Há ainda muitas dúvidas, relativamente ao grau de intervenção do SIS no caso do computador do ministério das Infraestruturas, mas lá que existiu...existiu. E foi o próprio ministro Galamba a assumir, no último sábado, que o assunto foi reportado ao SIS.

Só que, na leitura do juiz José Santos Cabral - antigo diretor nacional da Policia Judiciária - o assunto não deveria ter sido, sequer, reportado ao SIS. E esta é uma atitude que, segundo Santos Cabral, revela ligeireza e resultou numa atuação ilícita, com responsabilidade politica direta, ou indireta, por parte do ministro Galamba.

Aquilo que aconteceu, sublinha Santos Cabral à Renascença, não faz sentido.

Ainda que o ministério das Infraestruturas se tenha limitado a “reportar” ao SIS – como assumiu João Galamba - o furto de um computador com informação classificada...isso faz algum sentido?

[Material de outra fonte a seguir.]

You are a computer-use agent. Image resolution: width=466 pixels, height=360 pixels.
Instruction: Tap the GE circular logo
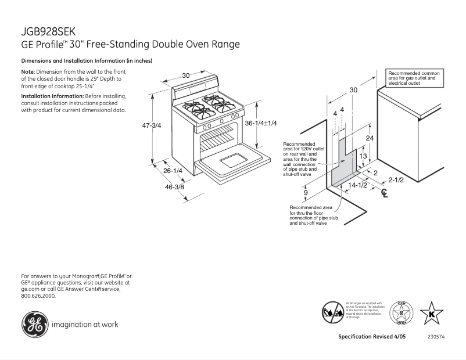(x=35, y=324)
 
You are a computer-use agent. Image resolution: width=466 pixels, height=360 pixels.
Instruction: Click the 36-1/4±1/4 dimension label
(x=261, y=123)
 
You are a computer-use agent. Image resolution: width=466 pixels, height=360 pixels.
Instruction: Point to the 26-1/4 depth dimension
(x=173, y=171)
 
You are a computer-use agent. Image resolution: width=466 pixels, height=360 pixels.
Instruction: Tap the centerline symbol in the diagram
(x=383, y=193)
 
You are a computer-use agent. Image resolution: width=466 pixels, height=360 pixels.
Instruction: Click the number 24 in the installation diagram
(x=369, y=138)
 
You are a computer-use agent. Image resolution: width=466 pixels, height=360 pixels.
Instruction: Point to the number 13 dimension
(x=362, y=156)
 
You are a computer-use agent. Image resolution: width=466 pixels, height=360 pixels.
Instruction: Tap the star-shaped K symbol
(x=431, y=314)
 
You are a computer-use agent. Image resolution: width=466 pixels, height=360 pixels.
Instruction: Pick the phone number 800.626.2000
(x=38, y=296)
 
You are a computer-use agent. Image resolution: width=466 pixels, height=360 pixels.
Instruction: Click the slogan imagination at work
(x=85, y=325)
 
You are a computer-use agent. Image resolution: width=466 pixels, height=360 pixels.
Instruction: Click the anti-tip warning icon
(x=332, y=312)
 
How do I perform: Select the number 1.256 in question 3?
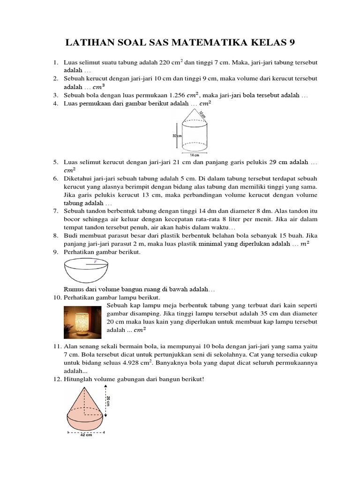coord(176,95)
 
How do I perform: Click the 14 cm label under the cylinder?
coord(195,154)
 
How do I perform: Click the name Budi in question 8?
coord(70,236)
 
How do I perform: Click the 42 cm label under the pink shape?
coord(86,435)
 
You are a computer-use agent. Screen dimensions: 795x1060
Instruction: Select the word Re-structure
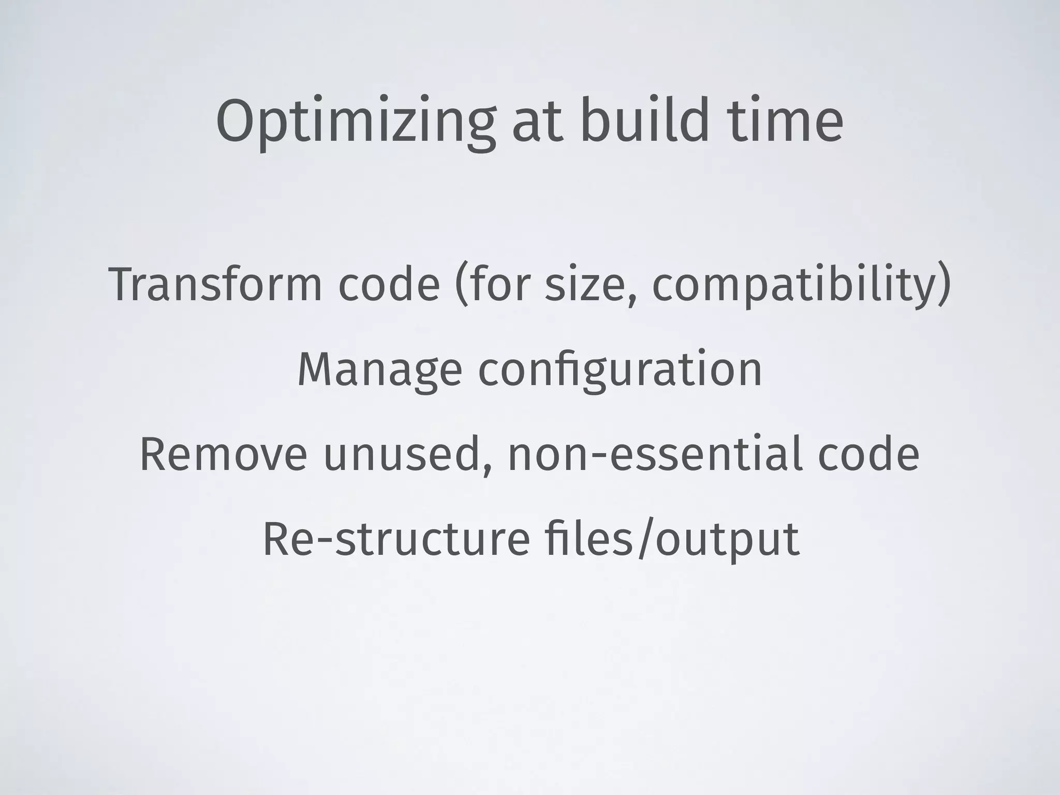(396, 539)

Não, na minha opinião, não faz sentido.

Não faz sentido, sequer, reportar ao SIS...

Não. Cada uma destas entidades têm uma competência distinta. O SIS, portanto, tem uma atividade de produção de informação, no âmbito da República, de prevenção de atividades muito específicas. Uma de duas: ou estamos perante um crime, ou não estamos. Se estamos perante um crime, seja um furto de um computador ou roubo, o que quer que seja, quem é competente para indagar, para investigar, para apreender, é a Polícia Judiciária ou outra entidade policial como a PSP...e não o SIS. Portanto não havia que reportar o que quer que fosse.

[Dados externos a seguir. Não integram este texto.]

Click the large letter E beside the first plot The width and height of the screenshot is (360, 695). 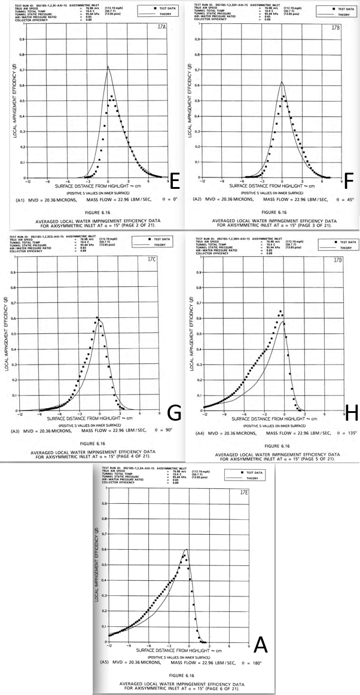pyautogui.click(x=176, y=180)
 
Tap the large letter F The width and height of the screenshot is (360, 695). pyautogui.click(x=350, y=180)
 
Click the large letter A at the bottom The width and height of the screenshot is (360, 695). pyautogui.click(x=261, y=645)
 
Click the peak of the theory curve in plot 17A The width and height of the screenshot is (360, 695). pyautogui.click(x=108, y=66)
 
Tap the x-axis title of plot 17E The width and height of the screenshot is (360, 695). pyautogui.click(x=178, y=649)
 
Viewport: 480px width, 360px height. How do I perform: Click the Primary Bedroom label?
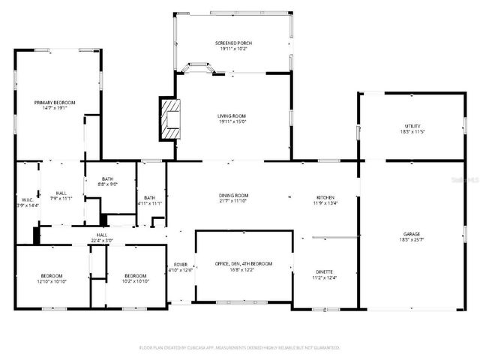55,102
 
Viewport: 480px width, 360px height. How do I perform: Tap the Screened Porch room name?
233,44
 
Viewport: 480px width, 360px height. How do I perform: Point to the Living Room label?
232,116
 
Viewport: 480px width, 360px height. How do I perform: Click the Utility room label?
412,126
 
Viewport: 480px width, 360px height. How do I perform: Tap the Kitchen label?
324,196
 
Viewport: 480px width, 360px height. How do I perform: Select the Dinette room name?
324,272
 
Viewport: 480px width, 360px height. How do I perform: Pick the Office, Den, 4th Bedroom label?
244,264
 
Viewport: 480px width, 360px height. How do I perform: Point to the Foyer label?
181,265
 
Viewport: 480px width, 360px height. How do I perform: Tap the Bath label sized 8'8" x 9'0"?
109,179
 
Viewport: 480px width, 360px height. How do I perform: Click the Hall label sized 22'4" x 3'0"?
101,236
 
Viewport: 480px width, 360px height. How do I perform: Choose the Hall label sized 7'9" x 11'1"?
61,194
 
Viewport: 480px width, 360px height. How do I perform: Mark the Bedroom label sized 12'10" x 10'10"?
52,275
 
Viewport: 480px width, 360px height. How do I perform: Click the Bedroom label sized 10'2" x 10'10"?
136,275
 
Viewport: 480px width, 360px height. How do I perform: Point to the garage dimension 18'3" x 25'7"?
411,239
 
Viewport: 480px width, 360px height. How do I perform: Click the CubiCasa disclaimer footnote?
240,348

Como é que isto pode ser interpretado?

Eu penso que isto reflete alguma ligeireza na forma de atuação. A partir do momento em que nós consideramos que este não é um ato legal, não é um ato lícito este reporte ao SISA, estamos perante uma atuação que não é lícita. E essa atuação imprime uma ideia de responsabilização. Quem deu instruções, quem reportou, quem deu ordem, o que quer que fosse ao SIS para atuar neste caso concreto, tem uma responsabilidade própria. Ou é de alguém do gabinete ou é do próprio Ministro. Como quer que seja, relativamente ao ministro, tem uma responsabilidade política direta ou indireta. Ou há uma responsabilidade direta porque deu a ordem, ou há uma responsabilidade indireta porque escolheu para o seu gabinete alguém que não tinha qualidade ou competência para avaliar as determinações que dava e as opções que tomava.

E o primeiro-ministro ao dizer que João Galamba agiu bem ao reportar às autoridades competentes este caso - e uma vez que também foi reportado ao SIS - também tem responsabilidade indireta?

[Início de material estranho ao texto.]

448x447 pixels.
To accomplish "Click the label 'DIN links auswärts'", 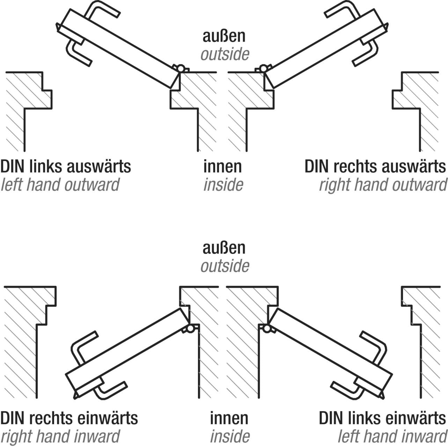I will (66, 167).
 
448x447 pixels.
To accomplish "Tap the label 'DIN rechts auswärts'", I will (375, 167).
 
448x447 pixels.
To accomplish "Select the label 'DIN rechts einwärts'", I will (69, 418).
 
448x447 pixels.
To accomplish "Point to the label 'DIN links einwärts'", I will (382, 418).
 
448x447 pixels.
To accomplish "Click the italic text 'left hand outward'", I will (60, 185).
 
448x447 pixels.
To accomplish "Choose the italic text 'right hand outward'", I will (383, 185).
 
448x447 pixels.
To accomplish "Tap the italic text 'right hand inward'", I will (60, 436).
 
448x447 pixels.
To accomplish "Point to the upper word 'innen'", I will (223, 167).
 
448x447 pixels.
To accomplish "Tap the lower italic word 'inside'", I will (230, 436).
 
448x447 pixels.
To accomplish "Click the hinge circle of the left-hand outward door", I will (180, 68).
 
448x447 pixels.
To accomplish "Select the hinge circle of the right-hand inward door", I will (190, 329).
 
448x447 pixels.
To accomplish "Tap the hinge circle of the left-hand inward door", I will (266, 329).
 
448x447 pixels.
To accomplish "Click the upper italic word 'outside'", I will (225, 54).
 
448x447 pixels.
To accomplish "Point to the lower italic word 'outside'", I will (225, 266).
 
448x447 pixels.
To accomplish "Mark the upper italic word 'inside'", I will (223, 185).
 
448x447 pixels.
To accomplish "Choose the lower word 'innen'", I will (229, 418).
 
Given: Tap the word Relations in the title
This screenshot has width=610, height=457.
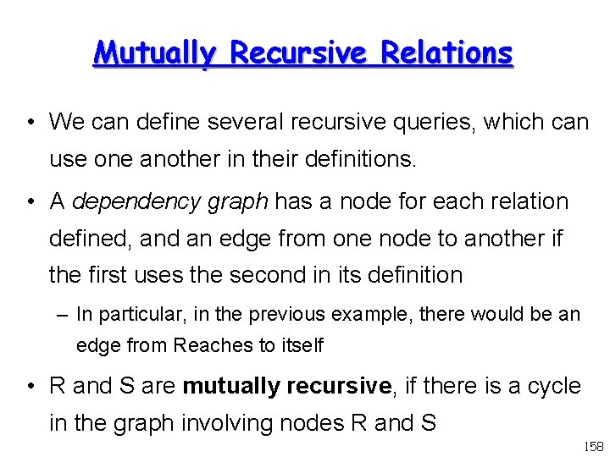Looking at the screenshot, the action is point(446,52).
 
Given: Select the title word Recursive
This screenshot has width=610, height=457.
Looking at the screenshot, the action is point(301,52).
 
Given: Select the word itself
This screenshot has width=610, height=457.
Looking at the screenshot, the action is point(298,345).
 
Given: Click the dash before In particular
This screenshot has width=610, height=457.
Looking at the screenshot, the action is point(64,315).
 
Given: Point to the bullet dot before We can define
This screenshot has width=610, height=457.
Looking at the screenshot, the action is point(30,123).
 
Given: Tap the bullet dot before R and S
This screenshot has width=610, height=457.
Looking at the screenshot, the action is point(30,387).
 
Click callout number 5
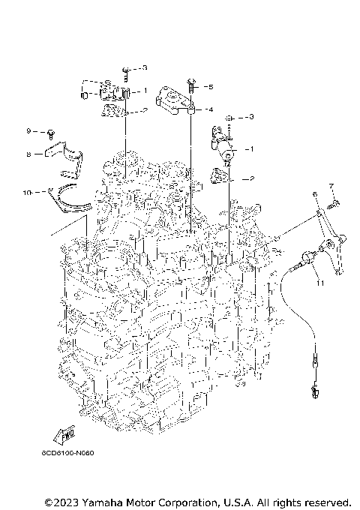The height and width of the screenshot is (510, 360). pyautogui.click(x=211, y=87)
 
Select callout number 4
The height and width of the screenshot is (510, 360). pyautogui.click(x=211, y=110)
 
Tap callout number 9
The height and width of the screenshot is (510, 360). pyautogui.click(x=29, y=131)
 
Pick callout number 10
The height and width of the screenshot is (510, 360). pyautogui.click(x=27, y=193)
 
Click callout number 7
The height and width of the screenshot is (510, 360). pyautogui.click(x=331, y=184)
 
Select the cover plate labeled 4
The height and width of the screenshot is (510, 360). pyautogui.click(x=175, y=102)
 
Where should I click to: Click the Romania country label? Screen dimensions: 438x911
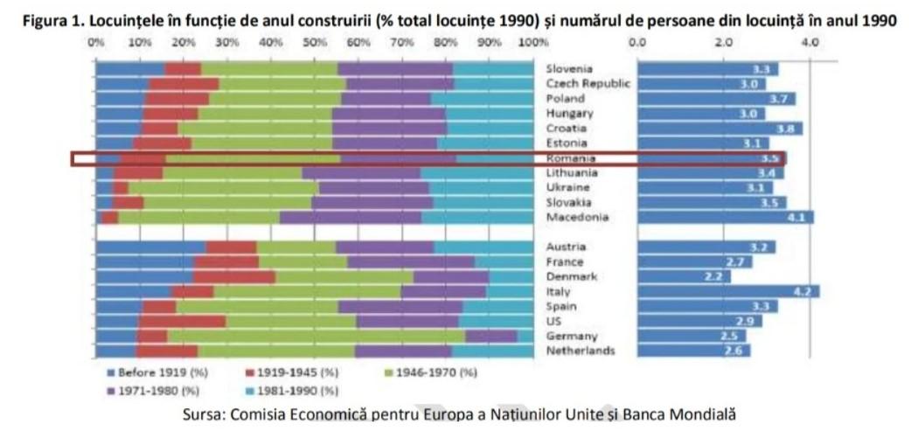(x=571, y=158)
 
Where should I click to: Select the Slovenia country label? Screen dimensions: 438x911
(x=569, y=68)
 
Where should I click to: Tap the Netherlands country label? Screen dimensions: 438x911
(x=581, y=351)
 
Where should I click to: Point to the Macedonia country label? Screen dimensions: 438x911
(x=577, y=217)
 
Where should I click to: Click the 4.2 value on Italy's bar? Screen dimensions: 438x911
(x=802, y=291)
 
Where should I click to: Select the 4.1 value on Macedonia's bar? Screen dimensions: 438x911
(x=796, y=217)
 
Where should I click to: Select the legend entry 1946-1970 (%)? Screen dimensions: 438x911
(x=434, y=372)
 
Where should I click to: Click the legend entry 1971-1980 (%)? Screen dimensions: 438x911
(x=154, y=390)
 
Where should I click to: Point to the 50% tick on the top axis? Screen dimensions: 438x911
(x=315, y=42)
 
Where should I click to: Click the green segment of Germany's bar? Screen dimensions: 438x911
(x=316, y=336)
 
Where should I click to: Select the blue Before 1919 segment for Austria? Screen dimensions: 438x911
(x=150, y=247)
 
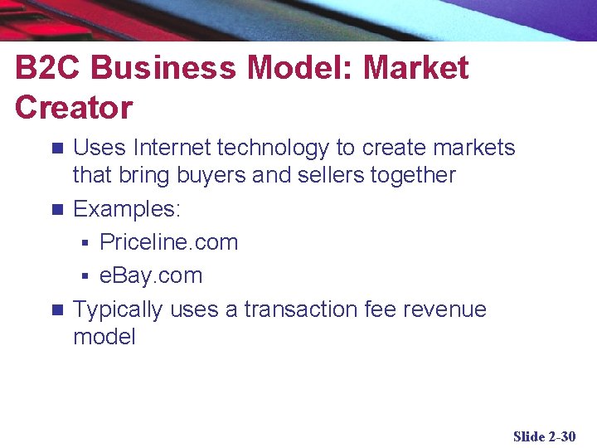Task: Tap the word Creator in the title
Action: (x=74, y=108)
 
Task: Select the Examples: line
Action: (x=127, y=209)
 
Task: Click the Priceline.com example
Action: (x=168, y=242)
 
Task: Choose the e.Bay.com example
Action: (x=151, y=275)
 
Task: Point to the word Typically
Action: (x=118, y=309)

Eu acho que sim. A responsabilidade política é uma coisa que está algo ausente muitas vezes no discurso dos nossos políticos. A ética na política é extremamente importante. Aliás, repare – e não querendo meter a foice em ceara alheia – aqui a questão ética começa antes...que é a questão da mentira na política.

Mas olhando para este caso concreto, alguma vez, enquanto foi diretor nacional da polícia viveu algum episódio semelhante? O governo a reportar ao SIS algum desaparecimento, algum roubo?

Não. De forma alguma, de forma alguma...

É grave, a que ponto, o envolvimento do SIS numa matéria como esta por parte de um ministério?

Bom, eu acho que isto está a suscitar duas ordens de questões...esta atuação do SIS. Até que ponto é que um serviço deste tipo pode, ou não, ser instrumentalizado ao nível do poder executivo.

E parece-lhe que houve instrumentalização?

Não sei se é ou não é. Quer dizer, suscita esta questão e, aqui, a necessidade que o Conselho de Fiscalização intervenha ativamente e faça uma auditoria para perceber em que termos é que uma ordem destas é dada. Levanta também outro tipo de questões. A classificação de documentos, e o segredo de Estado não é uma coisa que seja discricionária. Isto não é à vontade de quem quer que seja. Isto tem regras que devem ser obedecidas. A classificação de um documento pode ser feita pelo Presidente da República, pode ser feita pelo presidente da Assembleia da República e, inclusivamente, pelo próprio ministro. Mas tem que ser justificada, tem que estar muito bem demonstrada a necessidade de classificação daquele documento. Há aqui questões que ainda estão numa nebulosa.